Rebuilding Your Life After Addiction
Once you have gotten clean and built up a support system to keep you clean, you may be anxious to get back to work and rebuild your life so that you can really thrive.
Rebuilding a life after addiction isn’t easy. Addressing the physical and psychological issues that caused your substance abuse in the first place is an around-the-clock battle in many cases. Combined with the pressure of providing for your needs and those of your family, it can feel like too much to bear. To minimize stress and frustration that could threaten your sobriety, you must be patient, both with the process and with yourself.
Don’t neglect the habits that got you here
Sobriety is your first priority, so you can’t neglect the systems that got you clean in the first place. For instance, if Alcoholics Anonymous was a big factor in helping you recover, keep going to meetings. If you opted for methadone or buprenorphine, you have to keep up with those treatments, often on a daily basis.
If your faith is what got you to a state of recovery, don’t bypass Sunday services and Bible study. Similarly, if your family was your a large part of your process of healing, make sure to stay accountable to them and follow their rules.
Make sure you have identified the underlying cause of your addiction. New research suggests that most addiction is rooted in trauma or despair. It’s important that you have received counseling that enabled you to come to terms with that underlying issue. Therapy may need to be ongoing.
Find a job
By finding employment, many recovering addicts find the structure they need to stay clean and sober. You get up in the morning at a specific time, and you have somewhere you need to be. That’s about half the battle for some people who might otherwise get up in the morning, wondering how to get through the day sober.
Be aware that some companies make a point of hiring recovering addicts. And other companies have a mission to those with disabilities. However, unless you were convicted of a crime while using, you are not obliged to share your experiences of addiction and recovery with an employer.
That said, there might be advantages to pulling back the curtain on your experiences. Some recovered addicts feel, rightly, that recovery and ongoing sobriety are the most heroic achievements of their lives. If you can frame your story as a story of persistence, faith, and achievement, you may move employers with your narrative.
If you choose to maintain your privacy, you will still need to explain any gap in employment of more than six months. “In treatment for a serious health issue” should be enough to satisfy most employers.

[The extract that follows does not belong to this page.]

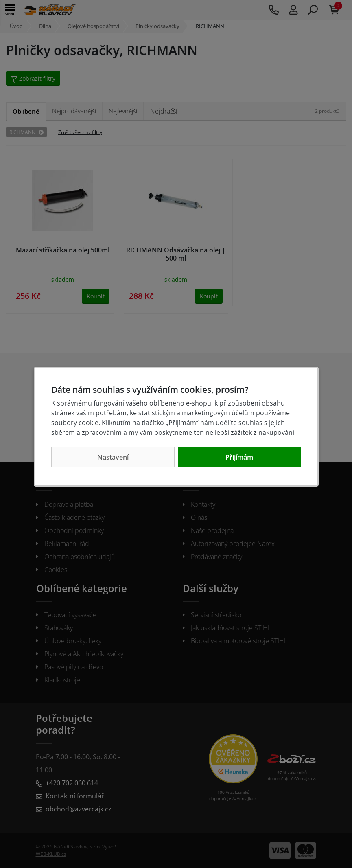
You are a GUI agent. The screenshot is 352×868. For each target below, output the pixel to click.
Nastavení (113, 457)
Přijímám (239, 457)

You can also claim a nervous breakdown.
Benefits of Volunteering
If you are unsuccessful in your job search, consider volunteering. Volunteering gets you out doing something you are passionate about and helps you build a social network that you can then fall back on to find paid employment. Your volunteer coordinator can be a reference. Sometimes the company you volunteer for will hire you as an employee.
Other routes to full-time employment are working part-time or on a temporary basis. Another good pathway back to employment is national service. Americorps, VISTA, and the Peace Corps accept a broad range of talent and have a mission to employ people over 50 and people with disabilities.
Getting your life back may not be easy. But with some creativity and patience, you will do it. Remember you have a lot of options. If you don’t succeed going down one road, try another. And, above all, be patient with the process.